Hail version: 0.2.75-52791e9868e4
Error summary: MethodTooLargeException: Method too large: __C514Compiled.__m516split_Let_region6_8052 (L__C9213__m516split_LetSpills;)V
ERROR: (gcloud.dataproc.jobs.submit.pyspark) Job [19569c6f88d54662afe2c56ab0ee51fb] failed with error:
Google Cloud Dataproc Agent reports job failure. If logs are available, they can be found at:
https://console.cloud.google.com/dataproc/jobs/19569c6f88d54662afe2c56ab0ee51fb?project=broad-mpg-gnomad&region=us-central1
gcloud dataproc jobs wait '19569c6f88d54662afe2c56ab0ee51fb' --region 'us-central1' --project 'broad-mpg-gnomad'
https://console.cloud.google.com/storage/browser/dataproc-faa46220-ec08-4f5b-92bd-9722e1963047-us-central1/google-cloud-dataproc-metainfo/ca21d0ac-2117-4224-a272-a36d7774a17a/jobs/19569c6f88d54662afe2c56ab0ee51fb/
gs://dataproc-faa46220-ec08-4f5b-92bd-9722e1963047-us-central1/google-cloud-dataproc-metainfo/ca21d0ac-2117-4224-a272-a36d7774a17a/jobs/19569c6f88d54662afe2c56ab0ee51fb/driveroutput
Traceback (most recent call last):
  File "/Users/kchao/anaconda3/envs/hail/bin/hailctl", line 8, in <module>
    sys.exit(main())
  File "/Users/kchao/anaconda3/envs/hail/lib/python3.7/site-packages/hailtop/hailctl/__main__.py", line 100, in main
    cli.main(args)
  File "/Users/kchao/anaconda3/envs/hail/lib/python3.7/site-packages/hailtop/hailctl/dataproc/cli.py", line 122, in main
    jmp[args.module].main(args, pass_through_args)

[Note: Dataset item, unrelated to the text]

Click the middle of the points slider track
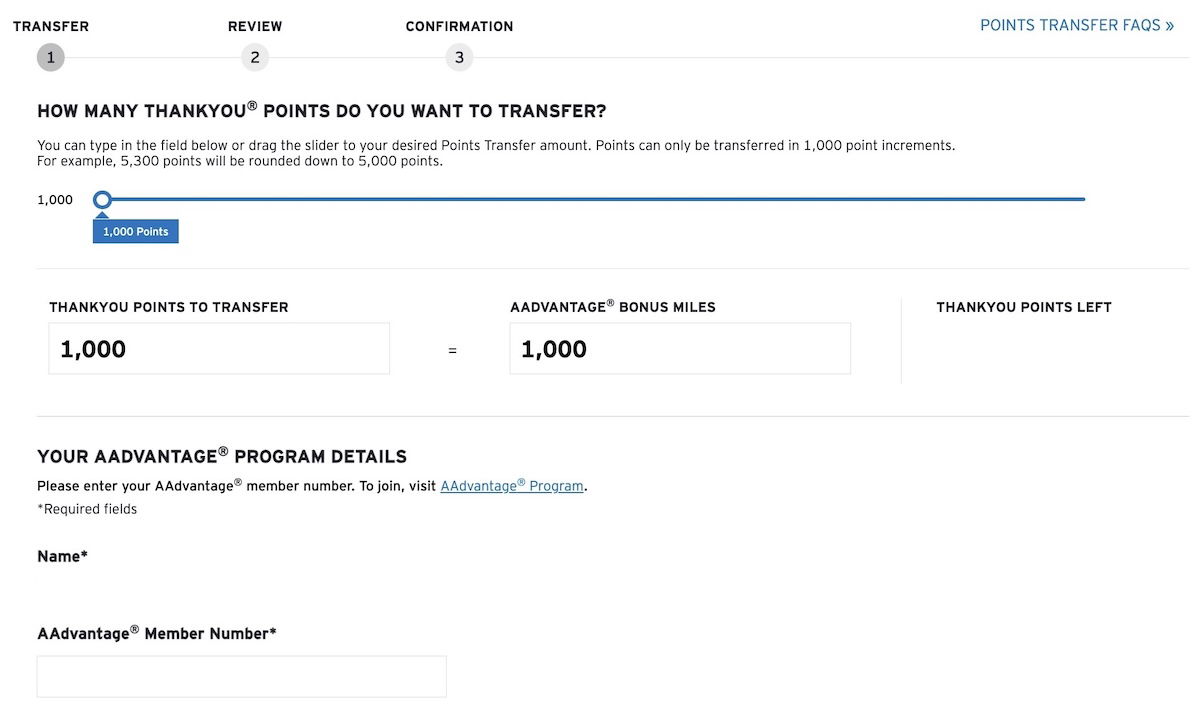This screenshot has width=1200, height=718. pos(594,199)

  File "/Users/kchao/anaconda3/envs/hail/lib/python3.7/site-packages/hailtop/hailctl/dataproc/submit.py", line 78, in main
    gcloud.run(cmd)
  File "/Users/kchao/anaconda3/envs/hail/lib/python3.7/site-packages/hailtop/hailctl/dataproc/gcloud.py", line 9, in run
    return subprocess.check_call(["gcloud"] + command)
  File "/Users/kchao/anaconda3/envs/hail/lib/python3.7/subprocess.py", line 328, in check_call
    raise CalledProcessError(retcode, cmd)
subprocess.CalledProcessError: Command '['gcloud', 'dataproc', 'jobs', 'submit', 'pyspark', 'pipeline/regional_constraint.py', '--cluster=kc', '--files=', '--py-files=/var/folders/xq/8jnhrt2s2h58ts2v0br5g8gm0000gp/T/pyscripts_1j7_3mzj.zip', '--properties=', '--', '--search-for-simul-breaks', '--slack-channel', '@kc (she/her)', '--chisq-threshold', '6.6']' returned non-zero exit status 1.

I’ll send the log via email. I don’t think there are any other fields I can drop from that table – is there something else I could try to bypass this new error?

Does this pipeline include the part_min_and_max code we spoke about in the other thread?